La caractérisation souveraine de la cessation des paiements
Le juge apprécie les éléments constitutifs du défaut de paiement. Il relève un passif exigible déclaré de cent dix mille euros face à un actif disponible insuffisant. Le tribunal en déduit l’impossibilité de faire face aux dettes exigibles avec les liquidités. Cette approche consacre une application stricte des textes sur la définition du défaut de paiement. Elle rappelle que le critère est purement financier et non prospectif.

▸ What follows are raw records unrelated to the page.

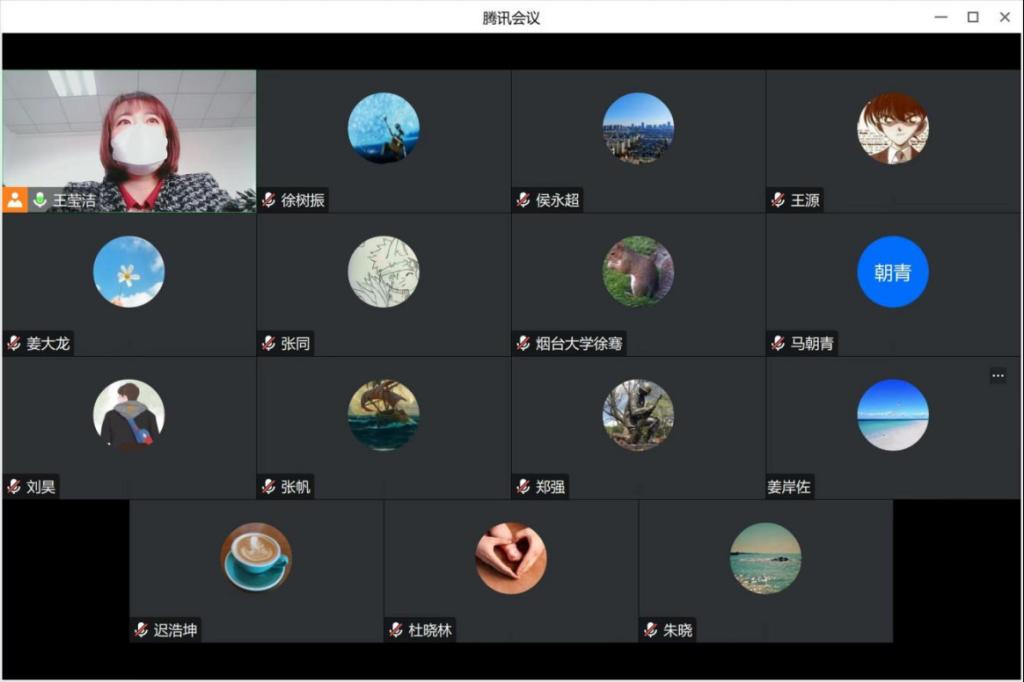Select 王莹洁's live video tile
Screen dimensions: 1024x682
(128, 130)
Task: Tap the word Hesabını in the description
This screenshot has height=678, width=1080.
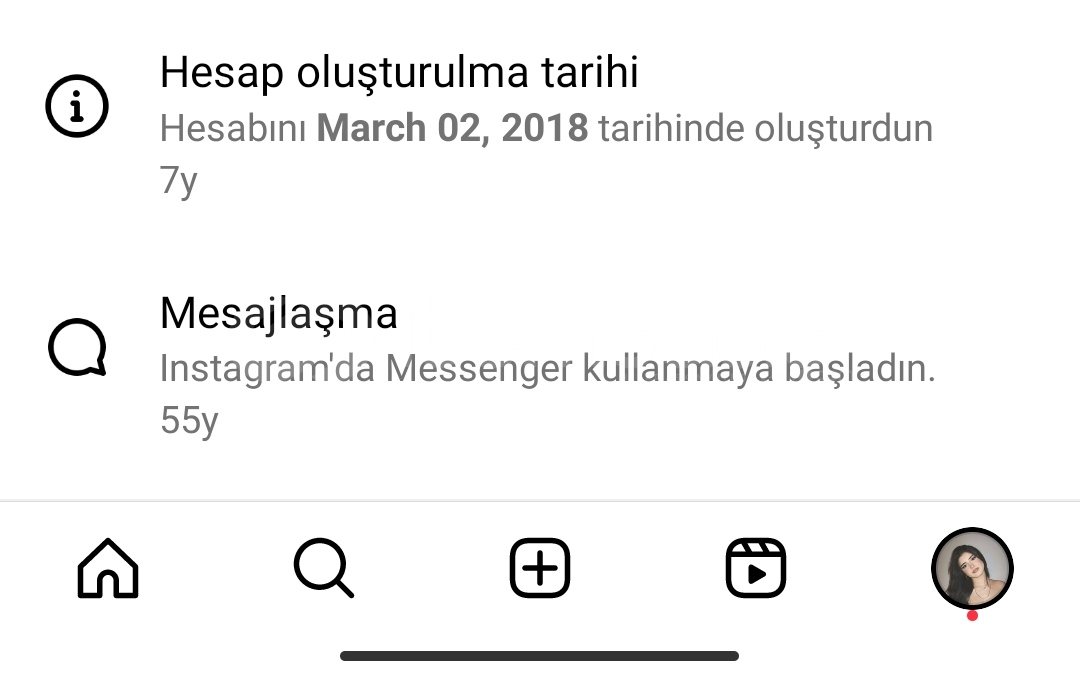Action: tap(233, 128)
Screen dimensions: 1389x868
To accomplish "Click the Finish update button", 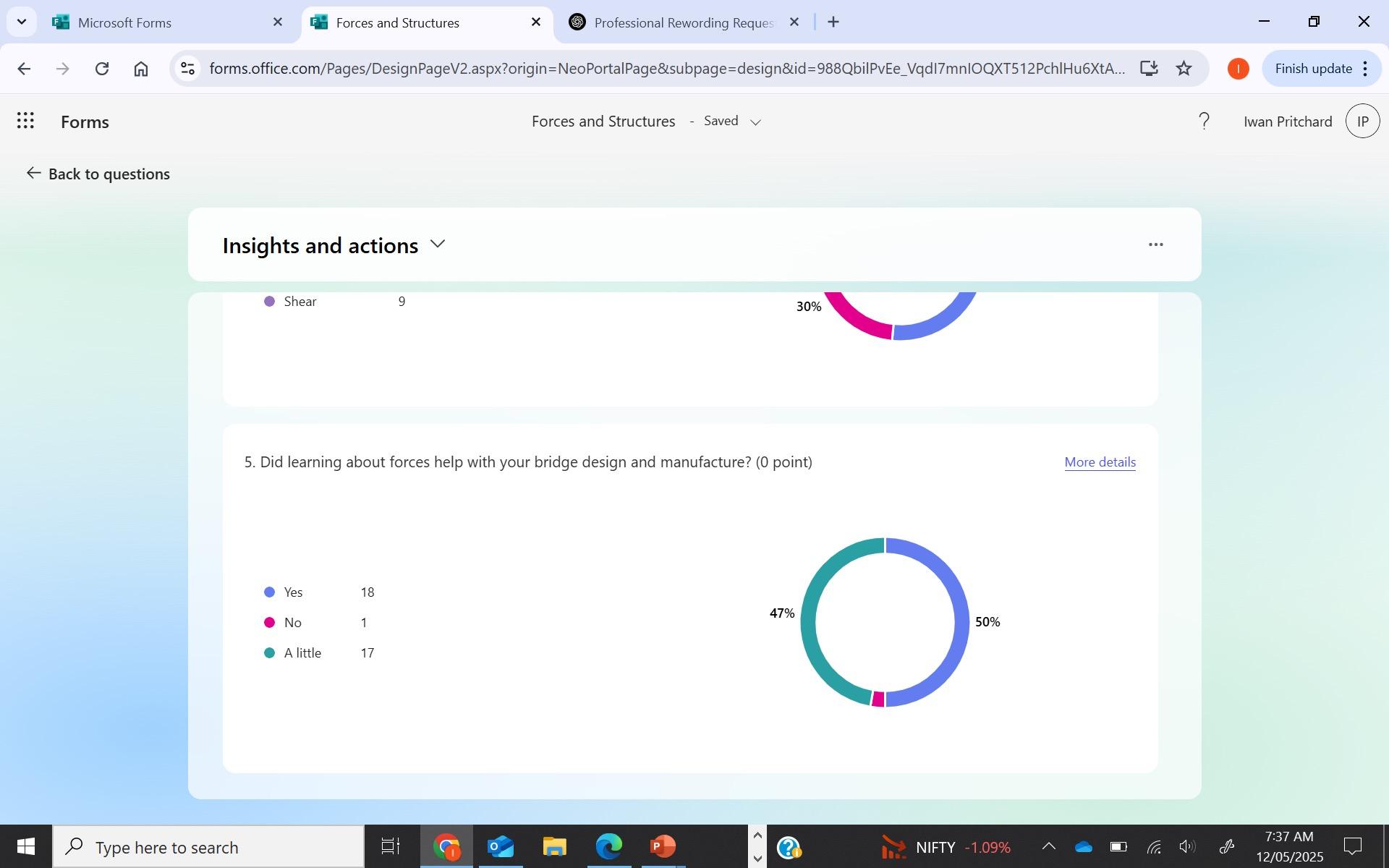I will tap(1312, 69).
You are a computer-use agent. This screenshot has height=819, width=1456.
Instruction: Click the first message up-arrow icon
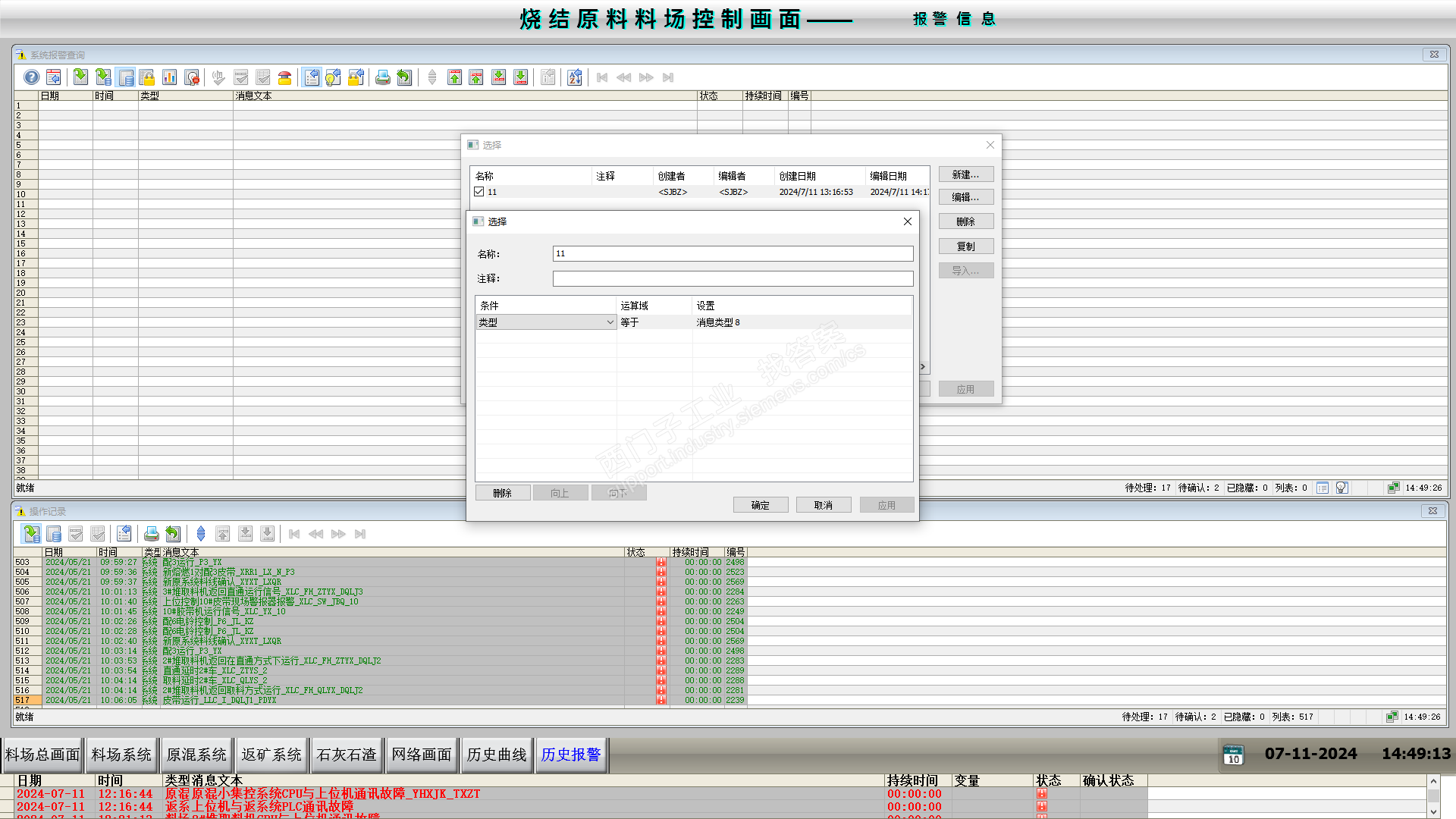(x=454, y=77)
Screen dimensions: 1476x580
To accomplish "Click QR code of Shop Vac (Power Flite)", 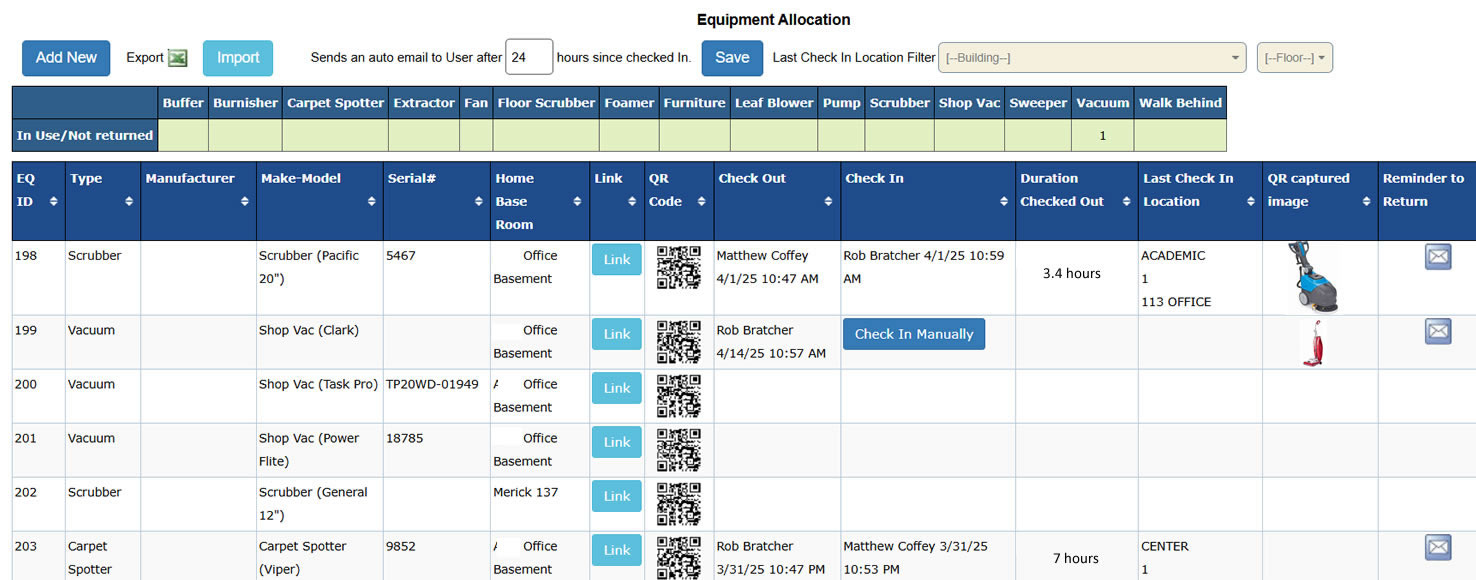I will point(678,449).
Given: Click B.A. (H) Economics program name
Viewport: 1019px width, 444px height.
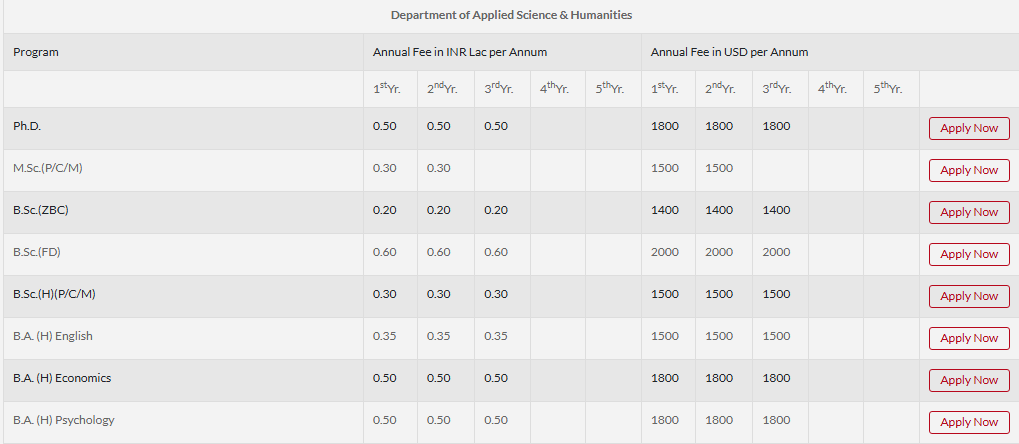Looking at the screenshot, I should [62, 378].
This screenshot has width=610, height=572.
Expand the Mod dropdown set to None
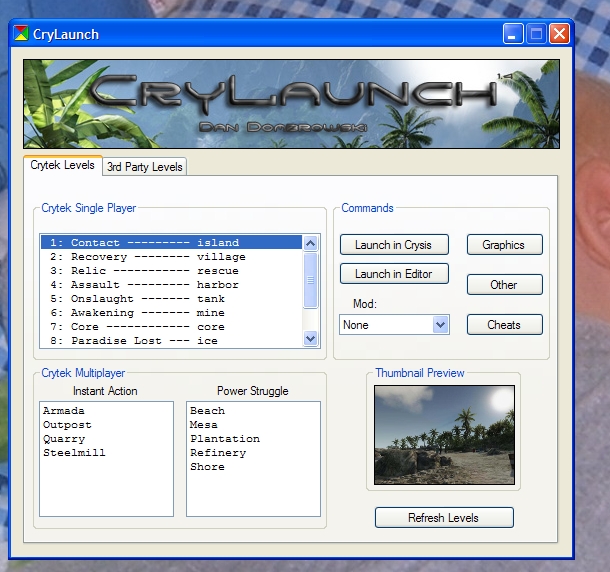(x=440, y=325)
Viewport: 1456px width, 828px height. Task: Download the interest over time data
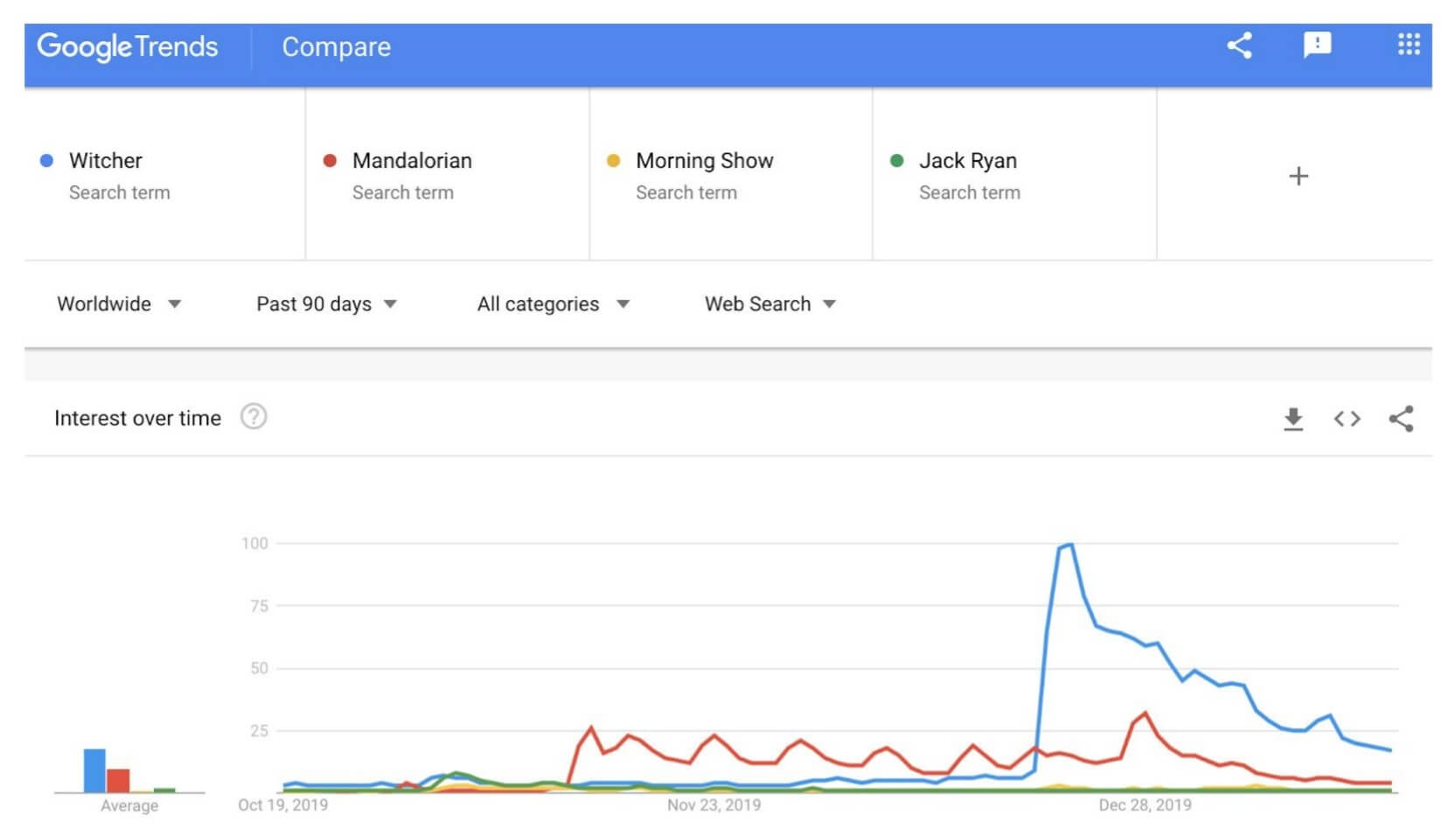pos(1292,419)
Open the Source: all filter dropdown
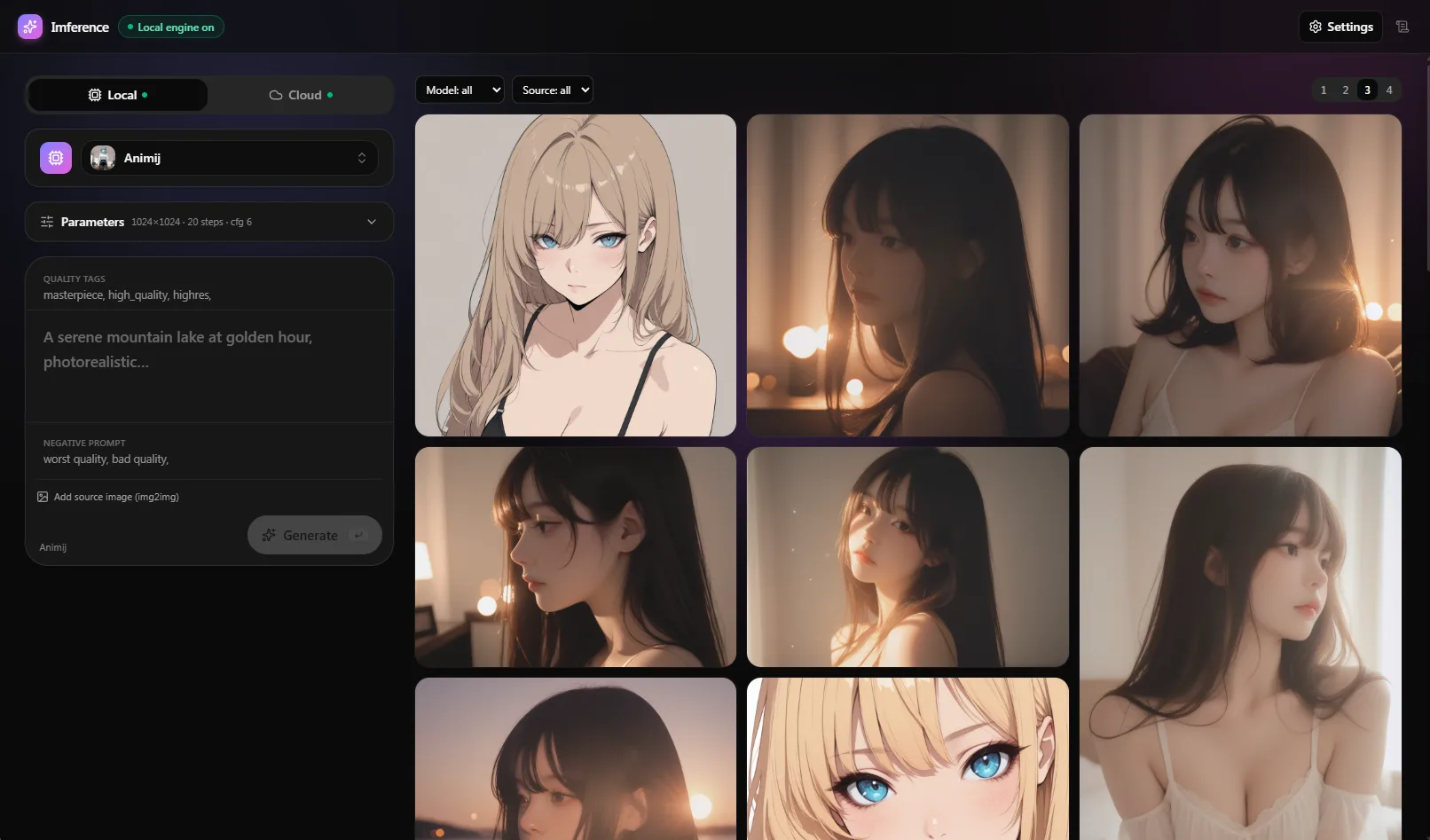The width and height of the screenshot is (1430, 840). 552,90
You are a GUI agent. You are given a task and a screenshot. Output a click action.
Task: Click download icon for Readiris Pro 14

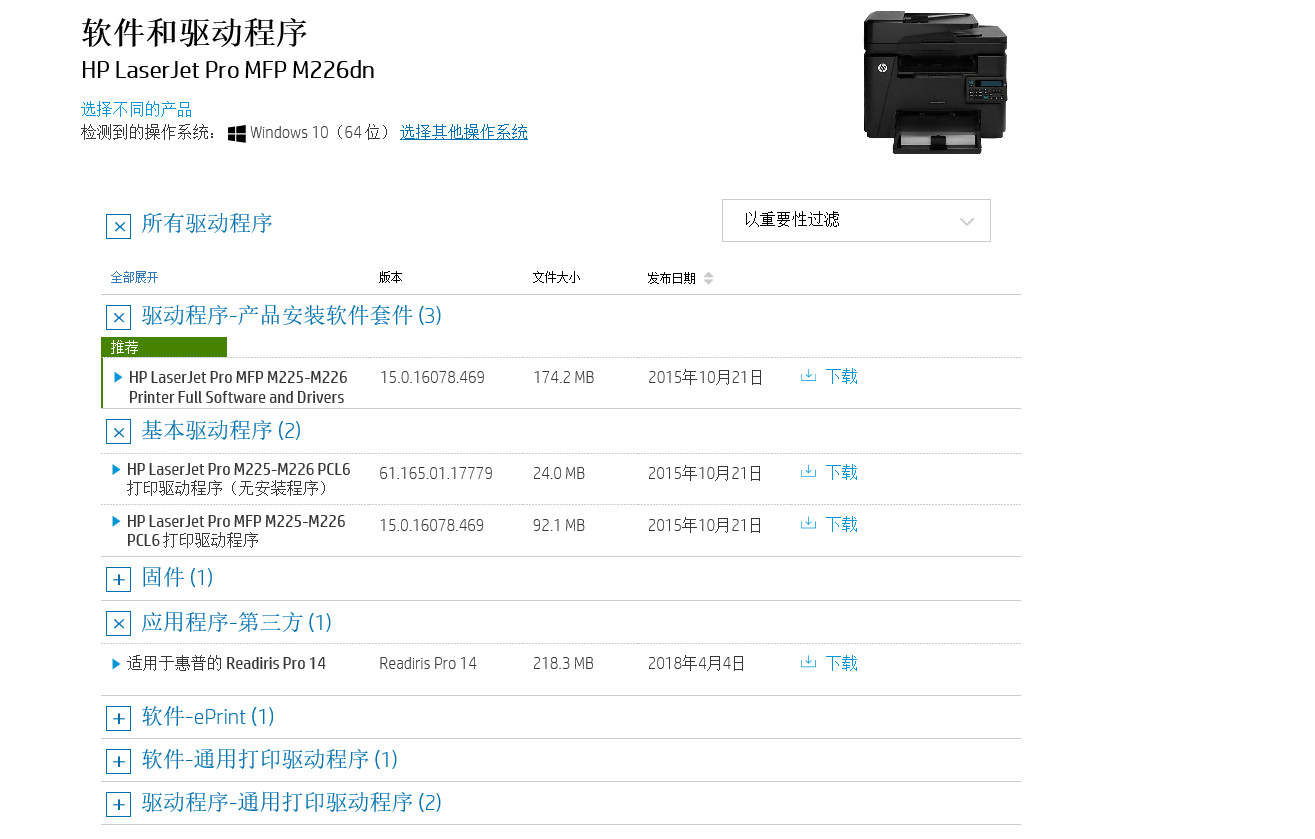point(809,663)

La situation de trésorerie est appréciée à un moment précis et de manière certaine.
La fixation provisoire de la date de cessation des paiements
Le tribunal use de son pouvoir pour établir une date provisoire. Les éléments transmis par le débiteur sont insuffisants pour déterminer précisément la date. Il fixe donc provisoirement celle-ci à la date du présent jugement. Cette décision illustre le pouvoir souverain des juges du fond en la matière. « Mais attendu, en premier lieu, que c’est dans l’exercice de son pouvoir souverain que la cour d’appel, saisie de demandes tendant l’une au maintien de la date de cessation des paiements de la société au 7 novembre 2012, fixée provisoirement par le jugement l’ayant mise en liquidation judiciaire, et l’autre au report de cette date au 30 avril 2012, a, sans excéder ses pouvoirs, ni méconnu l’objet du litige, fixé cette date au 11 juin 2012 » (Cass. Chambre commerciale financière et économique, le 3 avril 2019, n°17-28.359). La date pourra être ultérieurement rectifiée par le juge-commissaire.
Les conséquences procédurales de l’ouverture de la liquidation
La décision entraîne la mise en place des organes de la procédure collective. Le tribunal désigne un juge-commissaire et un liquidateur judiciaire. Il ordonne également la réalisation d’un inventaire du patrimoine dans un délai contraint. Ces mesures sont des suites immédiates et obligatoires de l’ouverture. Elles visent à assurer une administration rigoureuse et transparente de l’actif. Le cadre procédural est ainsi posé pour la phase de réalisation des biens.
L’encadrement temporel strict de la procédure ouverte
Le jugement impose des délais impératifs pour le déroulement de la liquidation. Le liquidateur doit établir la liste des créances dans un délai de douze mois. La clôture de la procédure devra être examinée au terme d’un délai de deux ans. Cette temporalité renforce l’impératif de célérité dans le traitement des défaillances. Elle limite les périodes d’incertitude pour les créanciers et permet une liquidation active. Le juge exerce ici son contrôle sur la durée de la procédure collective.